▶ DOCUMENT SEGMENT:
# # # #

Cancel rent? —> Yes, the State has the constitutional power to enact legislation that abrogates existing landlord-tenant lease agreements to “cancel rent” for purpose of preserving the public health and safety of Pennsylvanians amid a deadly pandemic, like minimizing evictions...
(2) The Contracts Clause of the PA Constitution prohibits the State from impairing existing contracts. However, a rare and little known 1939 PA Sup. Ct. case ruled that the Clause cannot override State regulations necessary to secure the public health and safety.
(3) That case is Zeuger Milk Co. v. Pgh Sch. Dist. (Pa. 1939), where Justice Schaffer ruled regulations may impair existing contracts if necessary for “the good of the public,” notwithstanding the law destroying some existing contract rights.
(4) The pandemic is one of those rare public health emergencies when state police power exceptions to the Contracts Clause apply. A tenants inability to pay rent risks eviction. Eviction risks public health threats due to COVID-19. The virus risks death...
(5) The State has a constitutional obligation (and the sovereign right) to protect the lives, health, morals, comfort and general welfare of the people...
(6) Thus, a State regulation that would modify, cancel, suspend or relieve existing rent payment contracts is probably constitutional, as the basis of the law is to minimize eviction that leads to virus infections, deters deaths, and preserves the public health and safety.
(7) Such regs would likely still supplement some reimbursements for landlords with state and federal aid to compensate some economic loss, especially the small ma & pop landlords. But at its core, the legal precedent suggests impairing existing lease contracts is constitutional.

# # # #

▶ EXTRACTED RECORDS:
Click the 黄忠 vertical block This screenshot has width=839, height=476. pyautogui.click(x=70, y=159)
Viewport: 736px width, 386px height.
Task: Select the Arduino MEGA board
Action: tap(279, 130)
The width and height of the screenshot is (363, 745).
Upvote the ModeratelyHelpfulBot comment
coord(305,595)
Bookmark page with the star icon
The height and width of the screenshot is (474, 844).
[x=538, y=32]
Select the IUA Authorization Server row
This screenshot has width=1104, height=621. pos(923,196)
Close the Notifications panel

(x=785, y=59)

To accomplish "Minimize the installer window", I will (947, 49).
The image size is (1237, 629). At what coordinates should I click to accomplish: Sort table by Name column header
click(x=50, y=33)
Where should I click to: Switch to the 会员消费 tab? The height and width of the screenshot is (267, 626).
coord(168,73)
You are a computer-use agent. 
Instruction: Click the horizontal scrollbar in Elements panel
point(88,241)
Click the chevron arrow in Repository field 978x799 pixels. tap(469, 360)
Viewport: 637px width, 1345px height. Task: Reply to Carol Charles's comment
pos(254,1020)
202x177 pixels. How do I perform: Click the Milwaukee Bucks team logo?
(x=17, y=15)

# # # #

▶ ASSIGNMENT 1: Summarize the text on canceling rent in two sentences.
▶ ASSIGNMENT 2: Retype the part of the text on canceling rent from "(3) That case" up to and including "of the people...".

▶ RESULT 1: The text argues that Pennsylvania has the constitutional power to modify or cancel existing rent payment contracts to protect public health and safety during the pandemic, even though the state Constitution's Contracts Clause prohibits impairing existing contracts. It relies on a 1939 Pennsylvania Supreme Court case, Zeuger Milk Co. v. Pgh Sch. Dist., which ruled that regulations may impair existing contracts if necessary for "the good of the public," and it adds that such regulations would likely still provide some state and federal aid to landlords.

▶ RESULT 2:
(3) That case is Zeuger Milk Co. v. Pgh Sch. Dist. (Pa. 1939), where Justice Schaffer ruled regulations may impair existing contracts if necessary for “the good of the public,” notwithstanding the law destroying some existing contract rights.
(4) The pandemic is one of those rare public health emergencies when state police power exceptions to the Contracts Clause apply. A tenants inability to pay rent risks eviction. Eviction risks public health threats due to COVID-19. The virus risks death...
(5) The State has a constitutional obligation (and the sovereign right) to protect the lives, health, morals, comfort and general welfare of the people...